Requirements >>
Copy the records from the line that contains "You are a computer-use agent. Image resolution: width=639" through the line that contains "(x=1070, y=1396)", keeping every line, and shift each coordinate in the answers by -119. Leave everything else unchanged.

Records shown >>
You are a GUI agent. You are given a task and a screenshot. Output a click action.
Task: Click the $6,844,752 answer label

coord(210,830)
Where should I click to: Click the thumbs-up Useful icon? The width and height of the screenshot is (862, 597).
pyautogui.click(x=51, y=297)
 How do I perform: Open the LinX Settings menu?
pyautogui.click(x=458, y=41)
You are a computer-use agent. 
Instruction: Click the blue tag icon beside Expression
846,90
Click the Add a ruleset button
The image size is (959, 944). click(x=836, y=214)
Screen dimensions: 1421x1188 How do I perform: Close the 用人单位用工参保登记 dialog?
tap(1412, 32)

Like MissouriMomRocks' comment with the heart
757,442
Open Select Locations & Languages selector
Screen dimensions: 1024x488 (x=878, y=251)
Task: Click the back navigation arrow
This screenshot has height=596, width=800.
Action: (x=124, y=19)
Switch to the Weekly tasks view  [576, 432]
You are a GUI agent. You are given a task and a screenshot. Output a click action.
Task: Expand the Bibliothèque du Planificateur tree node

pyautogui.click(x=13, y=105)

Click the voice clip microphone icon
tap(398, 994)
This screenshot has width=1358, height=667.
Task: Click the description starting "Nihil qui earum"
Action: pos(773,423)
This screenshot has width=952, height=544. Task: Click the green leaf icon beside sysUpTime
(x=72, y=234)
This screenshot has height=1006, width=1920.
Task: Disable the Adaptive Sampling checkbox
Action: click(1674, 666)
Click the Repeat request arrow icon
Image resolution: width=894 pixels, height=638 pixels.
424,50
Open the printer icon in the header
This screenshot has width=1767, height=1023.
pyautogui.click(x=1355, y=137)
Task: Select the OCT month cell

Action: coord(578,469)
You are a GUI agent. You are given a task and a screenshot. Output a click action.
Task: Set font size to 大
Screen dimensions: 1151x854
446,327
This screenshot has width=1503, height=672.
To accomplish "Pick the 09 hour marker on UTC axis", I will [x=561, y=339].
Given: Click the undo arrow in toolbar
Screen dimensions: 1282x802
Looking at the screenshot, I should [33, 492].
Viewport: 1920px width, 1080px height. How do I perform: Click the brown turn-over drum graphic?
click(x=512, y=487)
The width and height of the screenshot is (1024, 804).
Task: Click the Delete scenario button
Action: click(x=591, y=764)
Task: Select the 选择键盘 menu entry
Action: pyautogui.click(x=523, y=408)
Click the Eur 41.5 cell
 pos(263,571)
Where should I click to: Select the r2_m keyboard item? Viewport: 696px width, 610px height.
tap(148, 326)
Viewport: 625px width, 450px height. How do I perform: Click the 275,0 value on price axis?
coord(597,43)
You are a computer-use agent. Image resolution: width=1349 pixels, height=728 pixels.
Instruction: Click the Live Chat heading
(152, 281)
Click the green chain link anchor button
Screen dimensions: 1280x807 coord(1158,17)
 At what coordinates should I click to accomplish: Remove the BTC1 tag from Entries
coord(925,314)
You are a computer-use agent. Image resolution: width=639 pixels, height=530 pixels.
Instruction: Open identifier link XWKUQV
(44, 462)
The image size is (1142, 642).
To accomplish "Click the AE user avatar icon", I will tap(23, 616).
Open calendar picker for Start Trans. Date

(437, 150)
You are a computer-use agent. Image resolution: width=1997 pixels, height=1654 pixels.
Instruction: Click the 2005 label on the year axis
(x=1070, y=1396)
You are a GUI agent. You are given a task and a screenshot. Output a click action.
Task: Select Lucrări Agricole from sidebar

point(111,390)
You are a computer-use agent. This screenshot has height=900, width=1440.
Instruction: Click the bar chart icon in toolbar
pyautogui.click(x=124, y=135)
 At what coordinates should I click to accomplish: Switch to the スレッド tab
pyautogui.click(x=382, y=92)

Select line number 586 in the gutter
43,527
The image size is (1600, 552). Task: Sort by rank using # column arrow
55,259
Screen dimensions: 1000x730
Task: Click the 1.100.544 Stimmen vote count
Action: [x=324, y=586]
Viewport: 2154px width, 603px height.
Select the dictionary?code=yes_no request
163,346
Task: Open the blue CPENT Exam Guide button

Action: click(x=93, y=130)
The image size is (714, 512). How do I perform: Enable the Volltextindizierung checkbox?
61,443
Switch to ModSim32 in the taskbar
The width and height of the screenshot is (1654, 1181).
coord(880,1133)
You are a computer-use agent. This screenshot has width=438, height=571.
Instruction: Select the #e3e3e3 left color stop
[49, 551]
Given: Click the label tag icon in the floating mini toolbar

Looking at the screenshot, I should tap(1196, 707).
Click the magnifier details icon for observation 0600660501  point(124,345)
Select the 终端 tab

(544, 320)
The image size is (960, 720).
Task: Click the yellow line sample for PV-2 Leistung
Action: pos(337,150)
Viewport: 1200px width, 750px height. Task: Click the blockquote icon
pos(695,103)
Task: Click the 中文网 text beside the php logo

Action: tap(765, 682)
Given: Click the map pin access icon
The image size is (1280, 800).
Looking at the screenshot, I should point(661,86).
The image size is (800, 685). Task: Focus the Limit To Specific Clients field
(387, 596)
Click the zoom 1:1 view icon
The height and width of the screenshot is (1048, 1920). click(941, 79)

Result of the exercise >>
You are a computer-use agent. Image resolution: width=639 pixels, height=530 pixels.
Instruction: Open identifier link XWKUQV
(-75, 343)
The image size is (1142, 642).
To accomplish "Click the AE user avatar icon", I will tap(-96, 497).
Open calendar picker for Start Trans. Date

(318, 31)
You are a computer-use agent. Image resolution: width=1997 pixels, height=1654 pixels.
Instruction: Click the 2005 label on the year axis
(x=951, y=1277)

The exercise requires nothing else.